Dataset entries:
===============
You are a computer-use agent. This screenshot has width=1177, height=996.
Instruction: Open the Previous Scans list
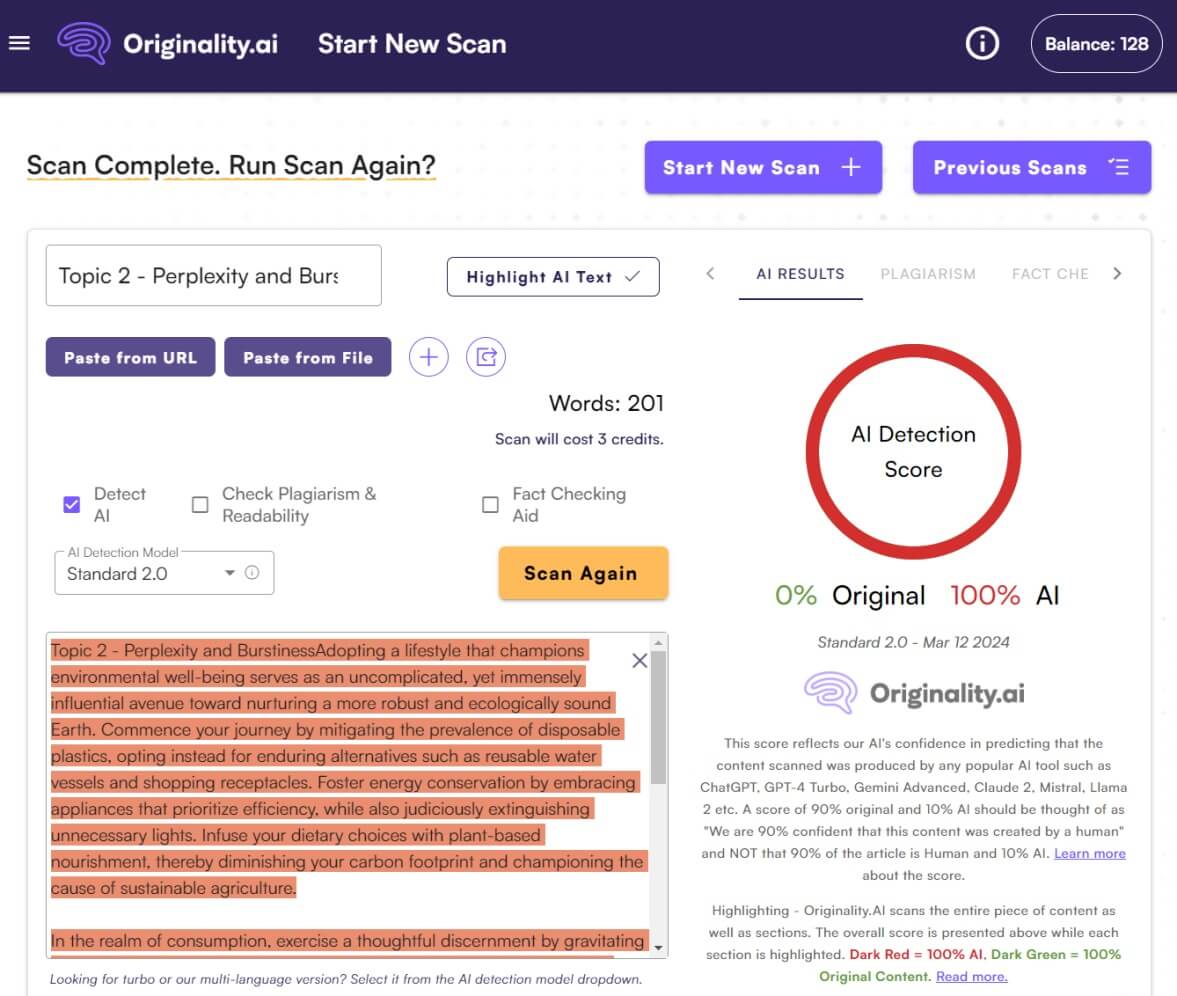point(1031,168)
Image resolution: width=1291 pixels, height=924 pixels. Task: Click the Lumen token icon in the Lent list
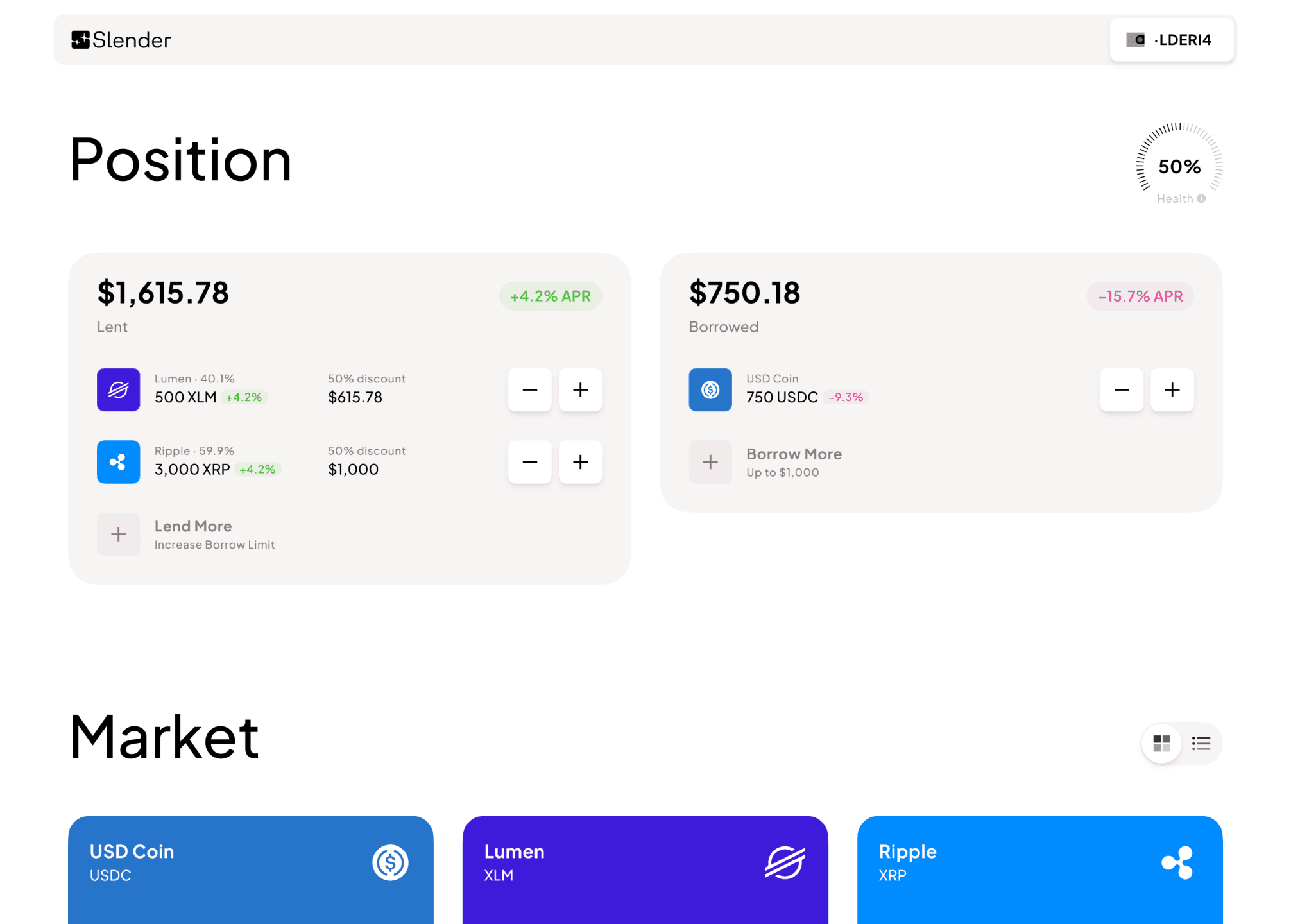pyautogui.click(x=118, y=389)
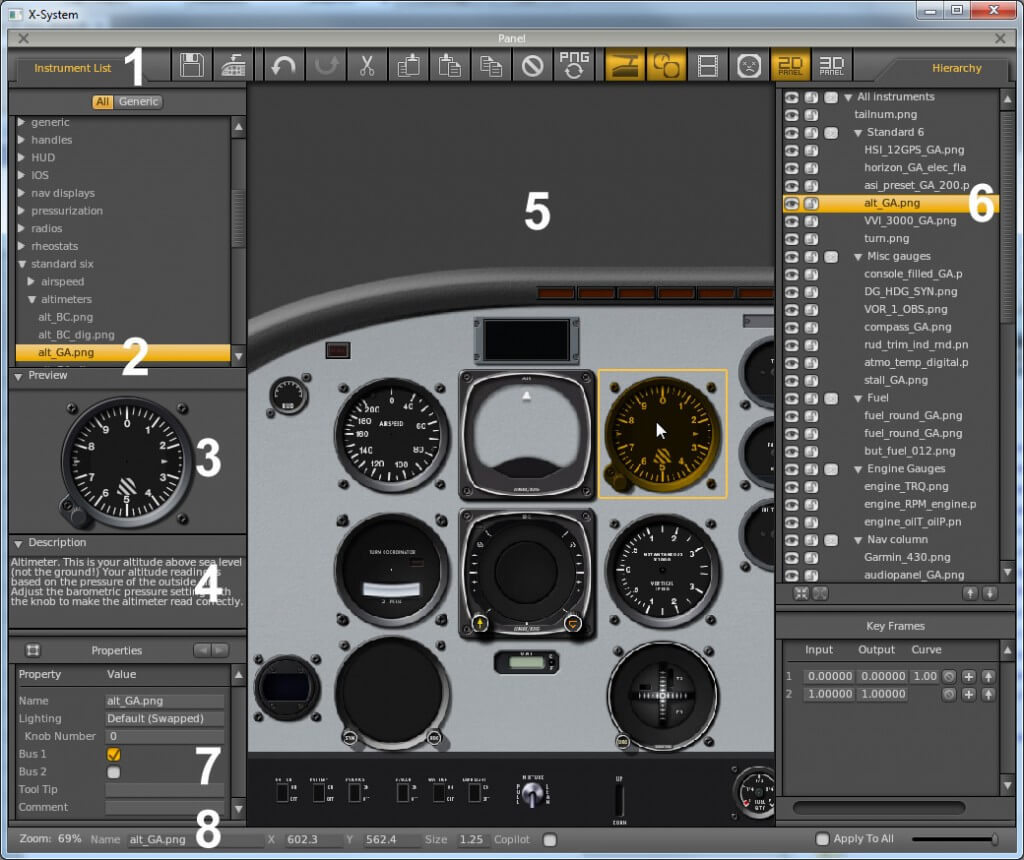
Task: Enable the Bus 2 checkbox
Action: tap(113, 772)
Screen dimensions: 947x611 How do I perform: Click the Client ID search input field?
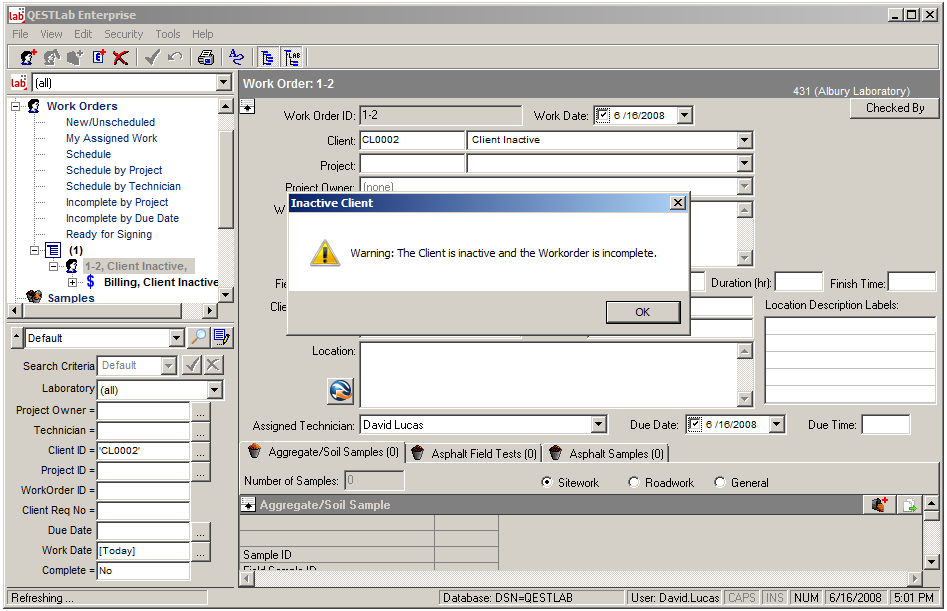143,451
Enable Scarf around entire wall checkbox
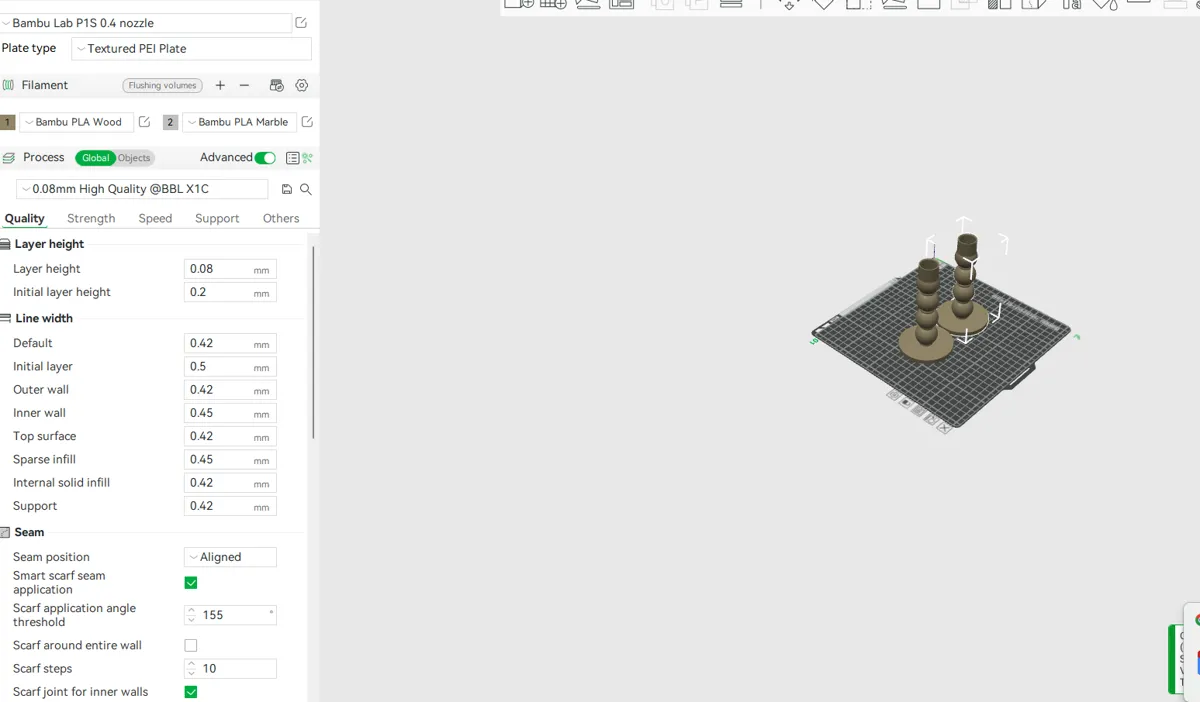This screenshot has width=1200, height=702. [x=191, y=646]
===============
**Directions for this task**.
Beginning at the line that contains "Instruction: Open the Previous Scans list", copy each remaining line of the records exactly, through the final one. Omit the pictures.

**Answer to the exercise**.
Instruction: Open the Previous Scans list
point(1031,168)
Image resolution: width=1291 pixels, height=924 pixels. Task: Click the Lumen token icon in the Lent list
pyautogui.click(x=118, y=389)
Task: Enable the Bus 2 checkbox
Action: tap(113, 772)
Screen dimensions: 947x611 How do I perform: Click the Client ID search input field?
143,451
Enable Scarf around entire wall checkbox
This screenshot has width=1200, height=702. [x=191, y=646]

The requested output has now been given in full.